I thought, at first, this transferred all the work to the depot folks. “I’d really rather be in the depot,” I thought, “taking in all these broken parts and doing the hard troubleshooting and repair.” Then I visited one—it wasn’t quite what I thought it would be. In reality, there was a test bench with a small computer (for the time, at least), and a set of test harnesses. The depot person would grab a part out of the box, plug it into the test harness, and select some menu items that would tell them what part needed to be replaced.
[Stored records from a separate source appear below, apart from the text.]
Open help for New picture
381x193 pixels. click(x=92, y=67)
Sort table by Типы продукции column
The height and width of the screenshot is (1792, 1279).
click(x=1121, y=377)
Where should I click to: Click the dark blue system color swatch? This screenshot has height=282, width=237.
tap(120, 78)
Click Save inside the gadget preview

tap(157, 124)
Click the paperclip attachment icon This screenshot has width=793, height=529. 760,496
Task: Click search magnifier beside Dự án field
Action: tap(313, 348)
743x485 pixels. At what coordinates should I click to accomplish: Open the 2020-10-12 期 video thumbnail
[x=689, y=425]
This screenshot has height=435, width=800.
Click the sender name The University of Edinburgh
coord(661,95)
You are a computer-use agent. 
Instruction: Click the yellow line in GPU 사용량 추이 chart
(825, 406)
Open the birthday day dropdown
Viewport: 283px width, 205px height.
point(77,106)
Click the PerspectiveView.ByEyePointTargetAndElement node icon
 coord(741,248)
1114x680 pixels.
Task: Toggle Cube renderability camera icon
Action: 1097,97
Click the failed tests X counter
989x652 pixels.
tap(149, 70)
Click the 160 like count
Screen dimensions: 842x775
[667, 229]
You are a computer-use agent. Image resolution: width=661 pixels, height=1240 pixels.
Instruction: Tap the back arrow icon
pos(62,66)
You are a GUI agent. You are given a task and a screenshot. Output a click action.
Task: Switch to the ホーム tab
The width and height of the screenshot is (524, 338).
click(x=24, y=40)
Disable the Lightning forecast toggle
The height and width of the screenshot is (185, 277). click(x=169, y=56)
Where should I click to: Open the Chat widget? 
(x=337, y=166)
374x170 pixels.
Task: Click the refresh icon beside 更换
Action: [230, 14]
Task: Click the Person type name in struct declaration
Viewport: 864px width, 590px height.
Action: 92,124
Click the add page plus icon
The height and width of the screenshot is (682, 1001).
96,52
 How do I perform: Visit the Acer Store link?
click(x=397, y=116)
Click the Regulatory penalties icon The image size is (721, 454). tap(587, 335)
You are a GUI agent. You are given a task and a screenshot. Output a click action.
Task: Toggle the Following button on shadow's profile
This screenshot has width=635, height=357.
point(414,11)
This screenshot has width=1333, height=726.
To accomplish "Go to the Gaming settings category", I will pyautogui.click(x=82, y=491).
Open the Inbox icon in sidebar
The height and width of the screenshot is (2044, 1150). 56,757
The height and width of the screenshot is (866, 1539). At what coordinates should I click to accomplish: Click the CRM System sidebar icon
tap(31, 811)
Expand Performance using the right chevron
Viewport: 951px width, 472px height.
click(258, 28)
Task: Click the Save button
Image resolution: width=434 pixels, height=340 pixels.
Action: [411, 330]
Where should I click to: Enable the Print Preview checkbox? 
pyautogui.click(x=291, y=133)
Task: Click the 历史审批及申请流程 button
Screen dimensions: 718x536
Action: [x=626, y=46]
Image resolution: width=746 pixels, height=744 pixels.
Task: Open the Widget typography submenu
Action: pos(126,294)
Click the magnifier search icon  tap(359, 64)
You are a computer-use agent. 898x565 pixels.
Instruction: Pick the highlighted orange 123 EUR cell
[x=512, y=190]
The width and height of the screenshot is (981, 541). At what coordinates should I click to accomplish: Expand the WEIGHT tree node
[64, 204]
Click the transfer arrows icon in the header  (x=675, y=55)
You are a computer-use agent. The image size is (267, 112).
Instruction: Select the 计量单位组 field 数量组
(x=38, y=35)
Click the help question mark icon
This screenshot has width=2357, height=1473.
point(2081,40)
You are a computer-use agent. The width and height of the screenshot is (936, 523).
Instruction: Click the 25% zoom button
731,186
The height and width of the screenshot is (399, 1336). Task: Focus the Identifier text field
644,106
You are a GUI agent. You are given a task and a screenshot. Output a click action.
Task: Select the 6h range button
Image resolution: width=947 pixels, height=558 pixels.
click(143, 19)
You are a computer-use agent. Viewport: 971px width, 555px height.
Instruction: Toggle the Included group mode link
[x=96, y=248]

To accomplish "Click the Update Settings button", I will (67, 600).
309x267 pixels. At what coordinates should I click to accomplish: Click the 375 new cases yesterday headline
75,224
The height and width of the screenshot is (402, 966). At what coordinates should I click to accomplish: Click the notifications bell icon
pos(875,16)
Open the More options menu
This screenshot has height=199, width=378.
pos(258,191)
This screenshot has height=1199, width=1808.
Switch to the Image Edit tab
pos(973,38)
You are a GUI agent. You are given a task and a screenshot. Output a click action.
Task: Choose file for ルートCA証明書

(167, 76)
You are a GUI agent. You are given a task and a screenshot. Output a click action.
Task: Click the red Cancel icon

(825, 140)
They would pull the larger unit apart, replace the part, tossing the old one in the garbage, repackage the now repaired unit, and prepare it for shipment back to some other Air Force base.

As it turned out, all the actual work of troubleshooting and repair had been moved to the designers, leaving essentially nothing but manual labor for the actual tech on site and for the person in the depot. Over my time in airfield electronics, I saw this same pattern repeat—the TACAN, VOR, storm detection RADAR, wind speed, runway visual range, etc.—one by one they fell to the automation monster, as it were.

This is the lesson I originally tried to apply to the networking field and devops, when I first encountered them. The problem is the lesson is only partially true. There are some places where the automation monster is, in fact, taking over. Hyperconvergence seems to be one such place. If it’s true that 80% or more of the enterprise data centers can be replaced with a few racks of hyperconverged equipment, then 80% of the network engineers out there focusing on enterprise scale data center design are destined for some bad news of one sort or another.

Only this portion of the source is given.